KKA: Improving Vision Anomaly Detection through Anomaly-related Knowledge from Large Language Models
Dong Chen, Zhengqing Hu, Peiguang Fan, Yueting Zhuang, Yafei Li,, Qidong Liu, Xiaoheng Jiang, Mingliang Xu

TL;DR
This paper introduces KKA, a novel method that leverages large language models to generate meaningful anomalies for improving vision anomaly detection, resulting in better boundary learning and enhanced detection performance.
Contribution
KKA is the first approach to extract anomaly-related knowledge from LLMs to generate realistic anomalies, improving boundary learning in vision anomaly detection.
Findings
Significant performance improvements across various detectors.
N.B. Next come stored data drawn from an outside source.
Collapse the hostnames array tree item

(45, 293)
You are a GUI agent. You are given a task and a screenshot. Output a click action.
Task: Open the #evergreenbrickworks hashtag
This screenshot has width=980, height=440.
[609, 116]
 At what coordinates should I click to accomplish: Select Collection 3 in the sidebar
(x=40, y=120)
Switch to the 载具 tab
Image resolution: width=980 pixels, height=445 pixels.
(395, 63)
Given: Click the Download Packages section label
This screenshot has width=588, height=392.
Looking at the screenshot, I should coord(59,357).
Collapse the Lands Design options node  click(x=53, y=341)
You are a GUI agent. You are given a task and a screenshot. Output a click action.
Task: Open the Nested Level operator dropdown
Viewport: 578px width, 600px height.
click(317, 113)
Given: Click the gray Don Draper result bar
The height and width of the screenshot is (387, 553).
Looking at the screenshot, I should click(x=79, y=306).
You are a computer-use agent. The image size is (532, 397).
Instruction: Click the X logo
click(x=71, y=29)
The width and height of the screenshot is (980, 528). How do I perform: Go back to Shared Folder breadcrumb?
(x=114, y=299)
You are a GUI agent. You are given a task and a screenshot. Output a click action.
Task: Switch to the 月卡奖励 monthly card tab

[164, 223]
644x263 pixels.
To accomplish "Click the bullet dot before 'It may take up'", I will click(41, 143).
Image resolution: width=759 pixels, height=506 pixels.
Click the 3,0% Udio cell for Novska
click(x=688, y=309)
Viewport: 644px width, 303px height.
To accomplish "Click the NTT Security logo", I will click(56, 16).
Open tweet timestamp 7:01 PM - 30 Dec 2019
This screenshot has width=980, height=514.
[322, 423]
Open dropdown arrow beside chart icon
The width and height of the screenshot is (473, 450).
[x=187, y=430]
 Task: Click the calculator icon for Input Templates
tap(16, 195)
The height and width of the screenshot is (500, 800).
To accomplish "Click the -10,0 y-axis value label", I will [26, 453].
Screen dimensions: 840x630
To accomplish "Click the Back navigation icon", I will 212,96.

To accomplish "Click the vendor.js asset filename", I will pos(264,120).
Effective generation of both easy and hard anomalies.
Low cost of anomaly generation.
Abstract
Vision anomaly detection, particularly in unsupervised settings, often struggles to distinguish between normal samples and anomalies due to the wide variability in anomalies. Recently, an increasing number of studies have focused on generating anomalies to help detectors learn more effective boundaries between normal samples and anomalies. However, as the generated anomalies are often derived from random factors, they frequently lack realism. Additionally, randomly generated anomalies typically offer limited support in constructing effective boundaries, as most differ substantially from normal samples and lie far from the boundary. To address these challenges, we propose Key Knowledge Augmentation (KKA), a method that extracts anomaly-related knowledge from large language models (LLMs). More specifically, KKA leverages the extensive prior knowledge of LLMs to generate meaningful…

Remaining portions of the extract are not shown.